Dans l’accomplissement des ordres donnés par le président de la transition, le colonel Mamadi Doumbouya, lors du dernier conseil des ministres, les autorités communales de Matoto, à travers l’AGEROUTE, ont procédé ce lundi 30 Octobre 2023, à la destruction des emprises physiques au niveau du grand marché d’Enta.
Dans cette opération de déguerpissement, le moins que l’on puisse dire, c’est qu’elle a été un véritable coup de pioche dans le cœur des femmes de ce marché. Binty Youla, une vendeuse victime, se lamente au micro d’un reporter du site Lerevelateur224.com.
‘’On a vraiment tout perdu. C’est hier nuit que mon client est arrivé. Alors que ce monsieur était en train de déguerpir les environs, nous avons donc pris nos bagages pour les amener derrière les caniveaux, parce qu’on pensait qu’ils n’allaient pas toucher là-bas et ils nous ont rien dit. Et c’est tard la nuit qu’ils sont venus détruire toutes nos marchandises’’, s’est-elle lamentée.
Mafeiring Camara, aussi victime de cette opération, explique tout ce qu’elle a perdu. ‘’Du haut en bas, ils ont tout détruit. Moi j’ai perdu 6 sacs de tarauds que j’ai pris à crédit en raison 800.000 GNFQ par sac. Cela est arrivé dans la nuit vers 1h, ils ne nous ont pas informés et personne n’est venue nous appeler. Les marchandises que nous avons pris à crédit tout est perdu, on ne les a pas vu et on ne sait pas qui les détient’’.

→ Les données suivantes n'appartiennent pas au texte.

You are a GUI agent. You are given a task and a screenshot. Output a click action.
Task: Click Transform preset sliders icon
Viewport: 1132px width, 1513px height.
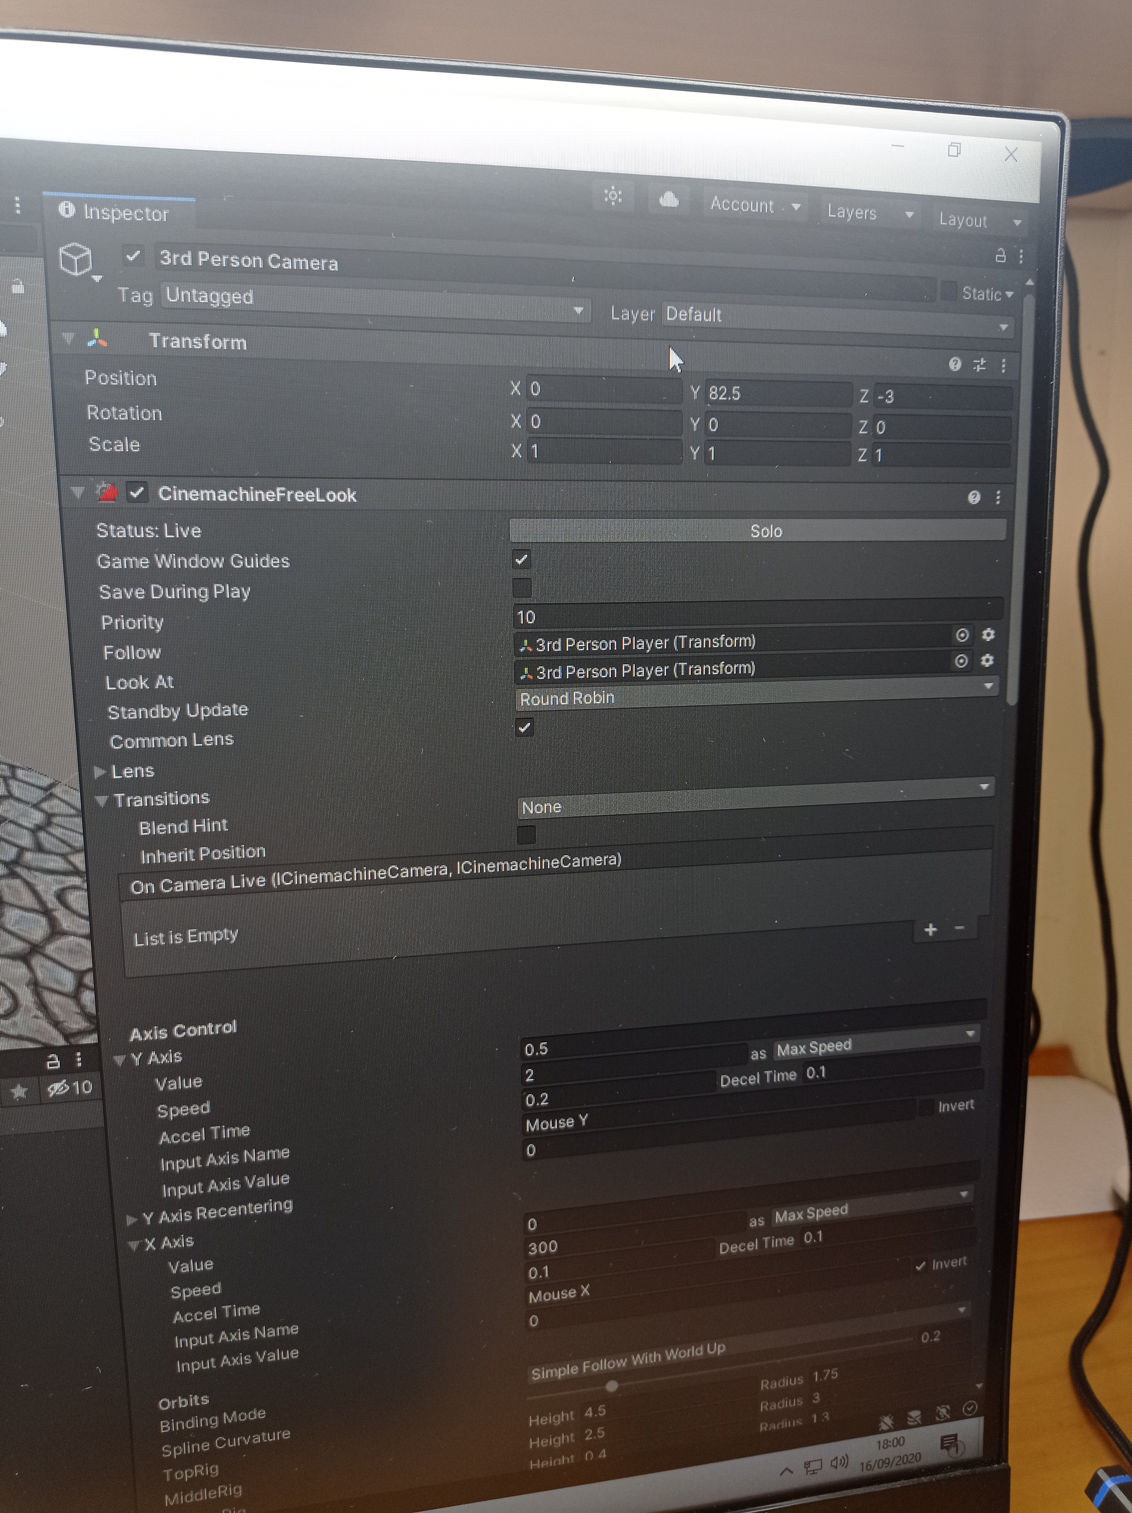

Si d’autres préfèrent croire que les autorités ne les ont pas avertis, cette femme soutient qu’elles ont été bien informées. ‘’Sincèrement, les autorités ne nous ont pas surpris avec ça. Elles avaient informé nos chefs pour les dire qu’ils ont besoin de renouveler la route. Ainsi, on a été informées de quitter les lieux pour que le travail puisse commencer. Mais nous nous pension que cela se limiterait de l’autre côté des caniveaux. Parce que KPC a renouvelé ici sans nous faire déguerpir. On s’est déplacées et après le travail, nous avons toutes retrouvé nos places’’, dira une autre victime sous couvert d’anonymat.
Au moment où nous quittions les lieux, aucune suite n’avait été trouvée à la situation de ces femmes. Des femmes qui ne savent plus à quel saint se vouer. Quand au maire de la commune, ce dernier serait en déplacement pour assister aux obsèques de sa maman du côté de Kankan.
Mohamed FOFANA, pour Lerevelateur224.com.